Nell’irrisolto dilemma sensoriale se il Governo abbia visto i bauli di Roma, si consiglia – nel frattempo – di ascoltare la musica nuova che gira. Certo, non si vedrebbe l’ora di ascoltarla anche nella sua naturale dimensione live, specie quando capitano a tiro chicche inattese come Mah di Roberto Spadoni. Giova, intanto, poterne godere in cuffia e non è poco.



Direttore e compositore di grana fine, il musicista romano abbandona per un attimo le big band jazz che dirige da anni con i suoi arrangiamenti e torna a un piccolo ensemble dove riabbraccia la sua chitarra e mette su un quartetto che, però, fa suonare come un’orchestra, grazie anche alla solidità dei sodali scelti per la navigazione: Fabio Petretti (sax), Massimo Manzi (batteria), Paolo Ghietti (contrabbasso).



L’alchimia di questo album uscito da qualche settimana in formato fisico e digitale è, in fondo, tanto semplice che non varrebbe neanche troppo starne a parlare: è pieno di bella musica. Lo è perché i 9 brani per 46 minuti di ascolto sono costruiti con desueta artigianalità ed esperienza: temi accattivanti e non di rado “spiazzanti”, armonie bluesy e nient’affatto scontate, equilibrio nelle parti improvvisative sempre attente al massima interplay, arrangiamenti pensati con l’idea di costruire un sound forte e credibile. E certo, questo dovrebbero fare i progetti musicali originali, ma è altrettanto certo che trovarne di coerenti sta sempre più diventando un’araba fenice.

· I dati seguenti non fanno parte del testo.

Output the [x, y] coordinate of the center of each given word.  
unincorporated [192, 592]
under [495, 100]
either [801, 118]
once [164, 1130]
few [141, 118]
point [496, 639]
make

Il risultato è un groove che non molla mai la presa dalla title track d’esordio (Mah) costruita con la struttura a trentadue battute di un anatole a Fuga di notizie che si diverte a giocare sui piani sfalsati della ritmica (con quattro tempi che s’accorciano di passaggio a tre) e dello spostamento tonale del tema; dalla ballad Buonanotte che oscilla tra ambiti even eight e intervalli di libertà nell’esposizione del tema e Ce la posso fare, un up tempo con un tiro pazzesco intriso di swing.

Quando s’ascolta per la prima volta questo album vien da saltare sulla sedia e dire: finalmente! Perché è radicalmente, indefettibilmente jazz. Senza occhieggiare a derive sperimentali, tiene piuttosto la barra dritta in un linguaggio che a qualcuno sembra aver detto tutto, solo perché non lo sa articolare correttamente. Con riprese di stilemi tradizionali (su tutti sembrerebbe vincere un certo gusto per le sbilenche soluzioni armoniche e melodiche di Monk e il gusto nella scrittura delle parti di Mingus), Spadoni mette su una pirotecnica scoppiettante di blues e bop che ha, per l’ascoltatore, due notevoli effetti benefici: il divertimento e la cantabilità.

Ed è proprio nel rinnovato gusto melodico, forse il grande assente delle produzioni maggiori negli ultimi anni, che Mah ha il suo maggior pregio, con la scrittura di temi ballabili e vamp ritmici costruiti per articolare tensioni e risoluzioni. Una strana macchina del tempo questo album, capace di portare indietro a sonorità elettriche anni Novanta e insieme disegnare una strada per il futuro del jazz, in cui i suoi elementi distintivi restano le uniche bussole per costruire nuove possibilità.